REQUIRED TASK —
Please copy out verbatim the lines that begin with the one containing "You are a GUI" and run through the end of the records, leaving the pictures out of your copy.

RECORDS TO USE —

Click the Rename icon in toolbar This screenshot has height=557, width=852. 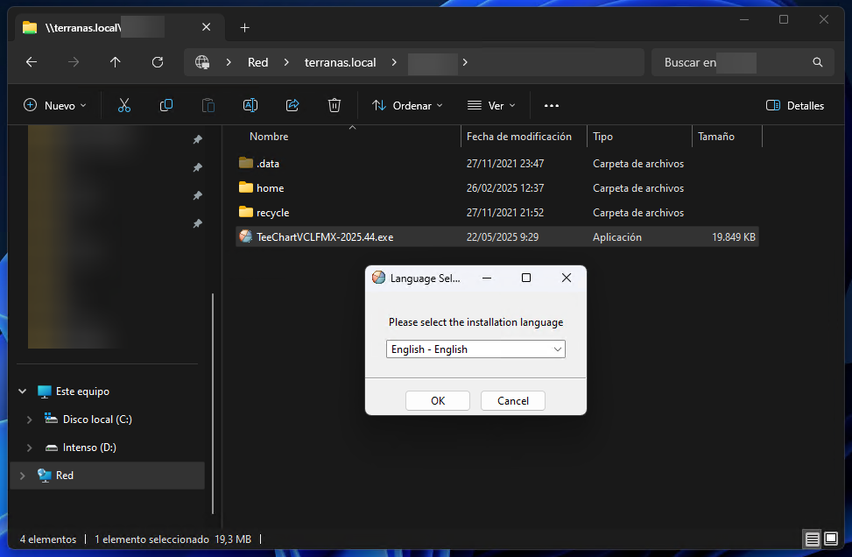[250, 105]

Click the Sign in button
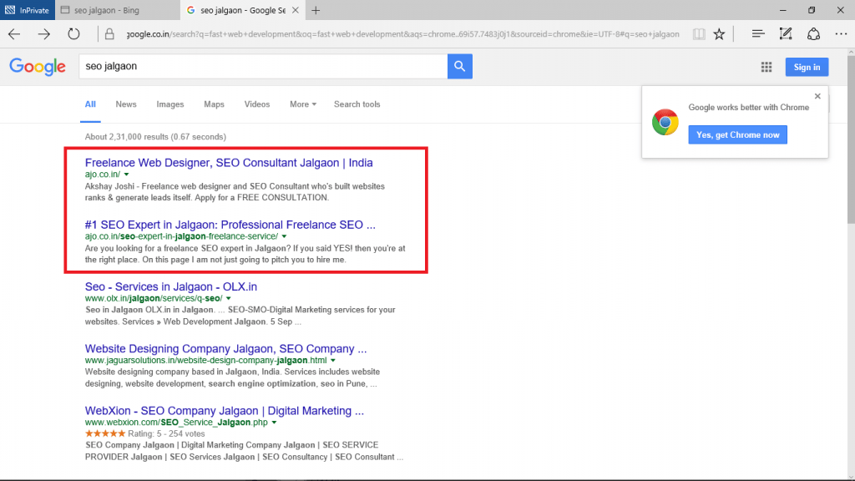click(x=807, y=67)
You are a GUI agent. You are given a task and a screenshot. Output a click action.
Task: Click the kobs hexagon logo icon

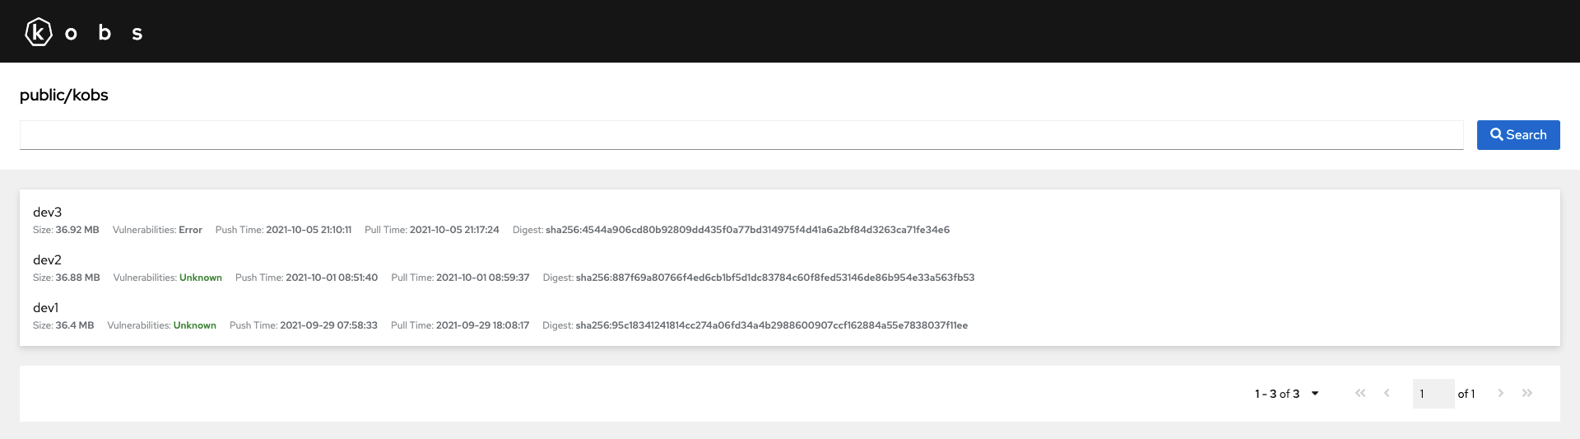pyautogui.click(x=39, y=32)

THE RESULT —
You are a GUI agent. You are given a task and a screenshot. Output a click action.
Task: Click the kobs hexagon logo icon

pyautogui.click(x=39, y=32)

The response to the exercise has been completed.